Die über Jahre vom Kläger ausgeübte Tätigkeit der "Auslandsbeobachtung" blieb bis zur Einstellung der in Rede stehenden Zahlung zu Jahresbeginn 1991 im wesentlichen unverändert. Daß er ab 1. 6. 1990 vermehrt (2 Stunden täglich) für Archivarbeiten herangezogen wurde, ist für dieses Verfahren ohne Bedeutung, weil er die ihm gezahlte Abgeltung für die Gerätenutzung auch über diesen Zeitpunkt hinaus weiter bezog. Auch mit Jahresbeginn 1991 - dem Zeitpunkt der Einstellung der Zahlung - hat sich die Tätigkeit des Klägers im wesentlichen nicht geändert. Er war auch weiterhin - von den schon bisher aufgewendeten zwei Stunden Archivarbeiten täglich abgesehen - mit der "Auslandsbeobachtung" beschäftigt, allerdings mit der Einschränkung, daß er keine Mitschnitte mehr herzustellen hatte. Damit wurde aber seine bisherige Tätigkeit nur eingeschränkt, ohne daß mit dieser Einschränkung eine relevante inhaltliche Änderung seiner Tätigkeit verbunden gewesen wäre. Diese Einschränkung seiner Tätigkeit ist daher nicht als Versetzung iS § 101 ArbVG zu qualifizieren.
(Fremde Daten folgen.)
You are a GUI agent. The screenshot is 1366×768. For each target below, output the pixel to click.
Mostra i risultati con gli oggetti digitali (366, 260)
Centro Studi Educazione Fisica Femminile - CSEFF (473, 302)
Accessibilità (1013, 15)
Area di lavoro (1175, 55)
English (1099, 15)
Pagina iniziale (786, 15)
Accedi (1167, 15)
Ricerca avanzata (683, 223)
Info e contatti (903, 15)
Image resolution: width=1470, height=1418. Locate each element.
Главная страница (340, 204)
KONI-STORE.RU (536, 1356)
Daß damit der bis dahin abgegoltene Aufwand und damit der keinen Entgeltanspruch darstellende (SZ 60/112; Ris-Justiz RS0031505) Anspruch auf Aufwandsersatz weggefallen ist, ändert an diesem Ergebnis nichts. Auf den Umstand, daß der Wegfall eines echten (kein Entgelt darstellenden) Aufwandsersatzes eine Versetzung nicht zu einer verschlechternden macht (Schwarz aaO, S 164; vgl auch Ris-Justiz RS0021381), braucht daher nicht mehr näher eingegangen zu werden.

Die Entscheidung über die Kosten des Revisionsverfahrens gründet sich auf die §§ 41, 50 Abs 1 ZPO.